__Brano proposto__.
◆ ◆ ◆

Difficile dire se al termine di questo tour Michael Gira manterrà effettivamente le promesse e smantellerà la corrente line up dei suoi Swans. Lo aveva annunciato in precedenza in almeno un paio di occasioni, da quel che ricordo, ma poi è successo che non l'ha mai messo in pratica: con uno come lui sarebbe sempre meglio parlare solo a cose fatte.
Sono ormai una quindicina di anni, dal monumentale The Seer, tuttora annoverato tra i masterpiece assoluti della sua sterminata discografia, che il collettivo americano porta avanti una formula fatta di album kolossal, sempre rigorosamente doppi, dal respiro cinematico e da un suono il più possibile stratificato, con session a cui prendono parte decine di musicisti diversi, oltre alla formazione stabile con cui girano dal vivo.
Un ciclo tutto sommato uniforme, che ha prodotto lavori sempre molto convincenti, anche se via via privi dell'ispirazione che caratterizzava il titolo già citato o il successivo To Be Kind.

◆ ◆ ◆

__Estratto del dataset__.

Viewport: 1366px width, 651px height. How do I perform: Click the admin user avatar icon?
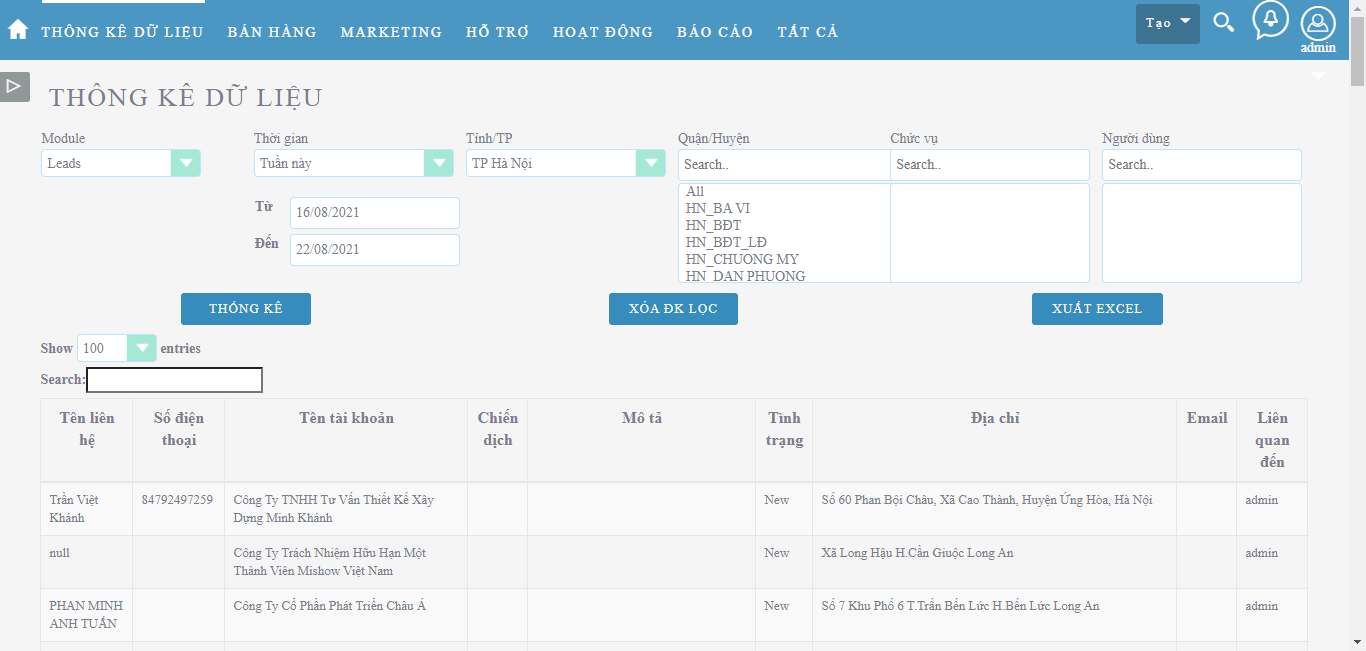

◆ ◆ ◆

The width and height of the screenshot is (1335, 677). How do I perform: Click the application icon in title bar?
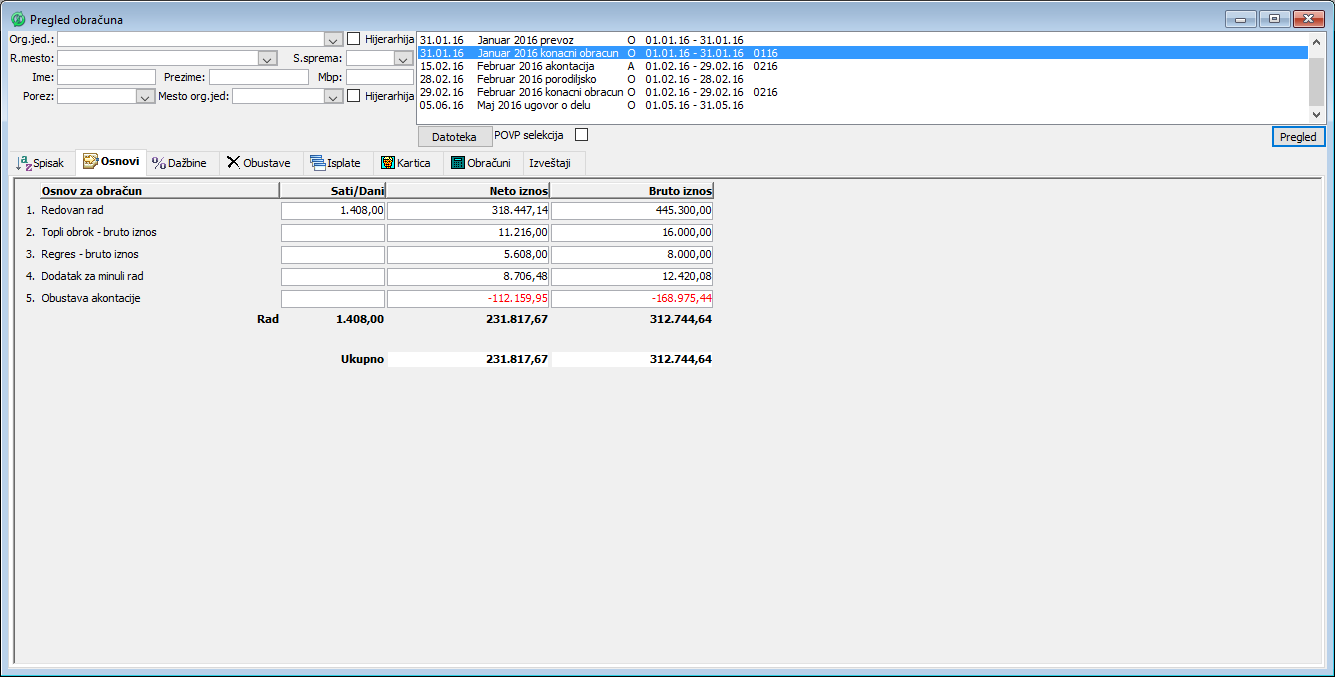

◆ ◆ ◆

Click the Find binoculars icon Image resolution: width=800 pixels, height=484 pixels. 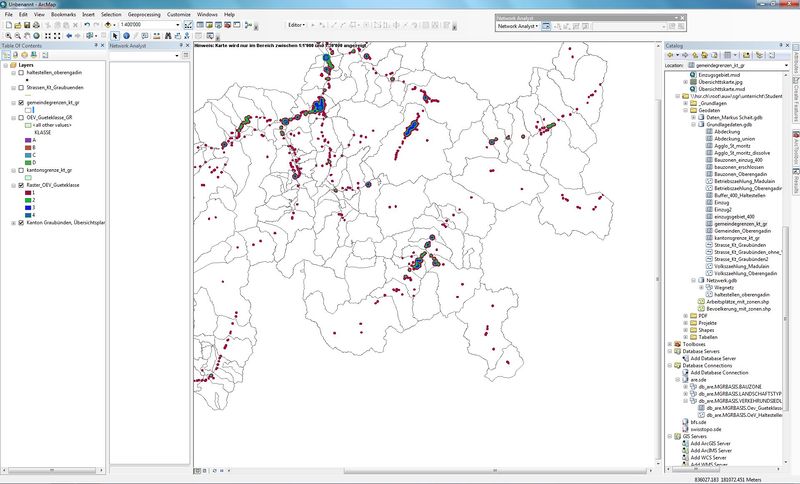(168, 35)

◆ ◆ ◆

__Compiti richiesti__.
[1] Nel testo sugli Swans, quale caratteristica di formato viene attribuita agli album del collettivo americano?
[2] Trascrivi fedelmente dal testo sugli Swans la parte che inizia con "Un ciclo tutto" e termina con "To Be Kind.".
[3] Scrivi il seguito del testo sugli Swans a partire dalla sua ultima frase.
Le righe di dati riportate non servono per svolgere il lavoro.

__Risposte attese__.
[1] Sono sempre rigorosamente doppi.

[2]
Un ciclo tutto sommato uniforme, che ha prodotto lavori sempre molto convincenti, anche se via via privi dell'ispirazione che caratterizzava il titolo già citato o il successivo To Be Kind.

[3]
Nell'ultimo periodo poi sono affiorate stanchezza ed una certa prevedibilità, facilmente riscontrabili nel recente Birthing, che per la prima volta, almeno dal mio punto di vista, ha provocato sessioni di ascolto dove a sprazzi è affiorata una dose discreta di noia.
Ben venga dunque un cambiamento, se non altro per rimescolare le carte in tavola e sperare in un prosieguo di carriera più dinamico e imprevedibile.
Va da sé, comunque, che sul palco gli Swans non hanno mai deluso, ragion per cui, dopo aver ammirato in azione la coppia Gira/Hahn lo scorso aprile, questa calata al gran completo della formazione newyorchese risultava imperdibile.
Ancora una volta si conferma il dato che li vuole preferire, almeno quando suonano in Italia, spazi che sembrerebbero totalmente antitetici alla loro proposta: dopo il Teatro Manzoni di Bologna nel 2016 e il Conservatorio Verdi di Milano due anni orsono, eccoli in scena allo splendido Auditorium di Largo Mahler, costruito appositamente per la musica classica e dotato di un'acustica straordinaria, che nel corso del suo abbondante ventennio di vita ha comunque ospitato diverse realtà al di fuori del suo mondo di riferimento (recentemente ci sono passati addirittura i Rhapsody of Fire, protagonisti di due serate in compagnia dell'orchestra).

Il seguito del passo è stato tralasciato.